Greeting from Christmas Knitting Command Center

“Your call is very important to us. Please stay on the line and our next representative will be with your shortly. Under no circumstances set your knitting on fire. It only means you will have more knitting to do tomorrow. Christmas is on the 25th. You won’t have time to re-knit. (Annoying hold music most certainly to include “The Girl from Ipanema”.)

This is how I have felt lately. Between end of term, wrapping up the year end at work, the cold and stopped up nose that will not go away, and Christmas knitting, I have been a bit stressed.

So, in the world of humanity in either the camp of the planners or the not planners, I am firmly in the planner camp. As I am a planner, I had a plan. The plan was to go to the little cabin in Hocking Hills and emerge triumphant, Christmas knitting finished and wrapped. The plan was to enjoy the hot tub under the stars – clothing optional. The plan was to spend a day in Columbus with a small foray to a yarn store. The plan was to have a nice romantic lunch at a local restaurant.

There is this often ignored downside to being a planner, which is the Fates laugh in the face of all human plans.

We arrive at the cabin barely able to speak to one another because the pre-trip argument had morphed into the trip argument. After a dinner of soup and sourdough bread, we got into the hot tub in hopes that it would improve our mood.

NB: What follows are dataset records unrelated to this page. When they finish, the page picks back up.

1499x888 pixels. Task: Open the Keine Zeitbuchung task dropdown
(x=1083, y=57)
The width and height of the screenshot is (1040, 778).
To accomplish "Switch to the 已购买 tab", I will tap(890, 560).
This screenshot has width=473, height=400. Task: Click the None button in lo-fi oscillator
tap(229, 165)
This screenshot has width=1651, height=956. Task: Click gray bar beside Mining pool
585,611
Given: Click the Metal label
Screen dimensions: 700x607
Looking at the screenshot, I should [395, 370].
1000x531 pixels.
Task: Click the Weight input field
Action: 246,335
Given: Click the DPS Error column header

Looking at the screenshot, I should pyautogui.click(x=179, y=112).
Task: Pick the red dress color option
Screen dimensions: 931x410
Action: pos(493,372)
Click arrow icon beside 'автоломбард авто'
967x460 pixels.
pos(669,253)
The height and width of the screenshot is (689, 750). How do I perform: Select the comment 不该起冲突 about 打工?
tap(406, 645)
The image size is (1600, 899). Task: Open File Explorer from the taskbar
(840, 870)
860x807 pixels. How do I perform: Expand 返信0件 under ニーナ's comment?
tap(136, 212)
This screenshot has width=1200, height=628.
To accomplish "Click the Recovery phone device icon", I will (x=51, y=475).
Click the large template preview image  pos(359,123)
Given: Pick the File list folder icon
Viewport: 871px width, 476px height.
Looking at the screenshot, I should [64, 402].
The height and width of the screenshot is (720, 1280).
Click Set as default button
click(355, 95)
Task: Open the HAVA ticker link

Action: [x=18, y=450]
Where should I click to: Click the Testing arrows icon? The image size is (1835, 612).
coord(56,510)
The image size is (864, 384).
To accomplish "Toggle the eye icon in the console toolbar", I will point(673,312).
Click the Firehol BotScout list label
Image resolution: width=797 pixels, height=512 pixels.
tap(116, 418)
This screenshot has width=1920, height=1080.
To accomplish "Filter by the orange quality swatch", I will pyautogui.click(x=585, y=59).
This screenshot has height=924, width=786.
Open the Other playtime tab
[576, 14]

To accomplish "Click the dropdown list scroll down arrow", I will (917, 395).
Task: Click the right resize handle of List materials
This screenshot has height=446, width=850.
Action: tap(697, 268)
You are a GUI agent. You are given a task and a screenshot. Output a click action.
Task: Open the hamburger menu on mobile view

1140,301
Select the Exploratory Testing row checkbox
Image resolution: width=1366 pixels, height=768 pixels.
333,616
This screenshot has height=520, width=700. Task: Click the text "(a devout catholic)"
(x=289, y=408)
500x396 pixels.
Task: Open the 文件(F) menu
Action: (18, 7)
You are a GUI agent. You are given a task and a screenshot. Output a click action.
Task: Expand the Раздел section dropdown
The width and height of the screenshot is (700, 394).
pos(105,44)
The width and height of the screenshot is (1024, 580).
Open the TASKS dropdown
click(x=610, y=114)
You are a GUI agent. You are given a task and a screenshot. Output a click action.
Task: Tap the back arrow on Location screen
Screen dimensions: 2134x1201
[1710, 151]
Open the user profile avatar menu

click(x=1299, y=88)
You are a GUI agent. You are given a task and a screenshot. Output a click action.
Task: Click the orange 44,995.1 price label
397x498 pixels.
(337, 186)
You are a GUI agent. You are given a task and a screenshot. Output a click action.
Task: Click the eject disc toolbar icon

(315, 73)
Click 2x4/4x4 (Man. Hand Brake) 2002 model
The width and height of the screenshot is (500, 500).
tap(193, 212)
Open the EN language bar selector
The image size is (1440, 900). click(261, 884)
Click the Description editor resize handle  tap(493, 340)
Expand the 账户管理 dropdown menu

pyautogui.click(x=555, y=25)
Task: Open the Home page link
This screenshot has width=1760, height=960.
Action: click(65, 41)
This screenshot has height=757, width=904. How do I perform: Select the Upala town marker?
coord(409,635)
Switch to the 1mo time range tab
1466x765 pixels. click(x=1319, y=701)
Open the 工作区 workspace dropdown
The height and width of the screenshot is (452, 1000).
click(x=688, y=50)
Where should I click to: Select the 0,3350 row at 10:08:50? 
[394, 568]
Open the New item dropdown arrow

Shared suffering is a couple building exercise. Hot tubbing is fun. Sitting and soaking in hot water is a wonderful way to relax. Sitting soaking in hot water, while a bone chilling wind blows from the North freezing one’s hair into solid ice is not so fun. This is not to mention what freezing cold does to one’s wet appendages.

I did get to visit a great yarn store in Columbus. I got a couple of really cool things. Then there was the entire bad car battery incident that led to trip angst as Captain Gloom and Doom allowed his imagination to run wild. We had lunch at a so-so restaurant and not a cool local place due to the bad car battery incident. We got back to the cabin and sat to soak in the hot tub in freezing rain.

This is not to mention the fact that I knit on Christmas socks until my hands cramped and I thought my pushing finger would get a hole in it to the bone due to the sharpness of my bamboo needles.

By Christmas Eve, I had realized that I was two pair of socks down and was probably not going to make it. By Christmas Eve, I realized that one pair of socks that I had knit was going to require a good bit of reworking. I am a good knitter. I can fix just about anything, but let me tell, I don’t need to prove it. I especially don’t need to prove it on Christmas Eve. I especially don’t need to prove how good I am by picking out the cast-on edge of the shorter sock and then knitting it up to the right length. I especially don’t need to make the fix only to fall victim to my own sense of symmetry by having to pick out the cast-on edge of the other sock just to bind it off so it will look like it’s mate. If the South can live with miscegenation, so should I.

I do have pictures to post. I do have more stories. I also have Christmas Knitting Phase Two. More to come.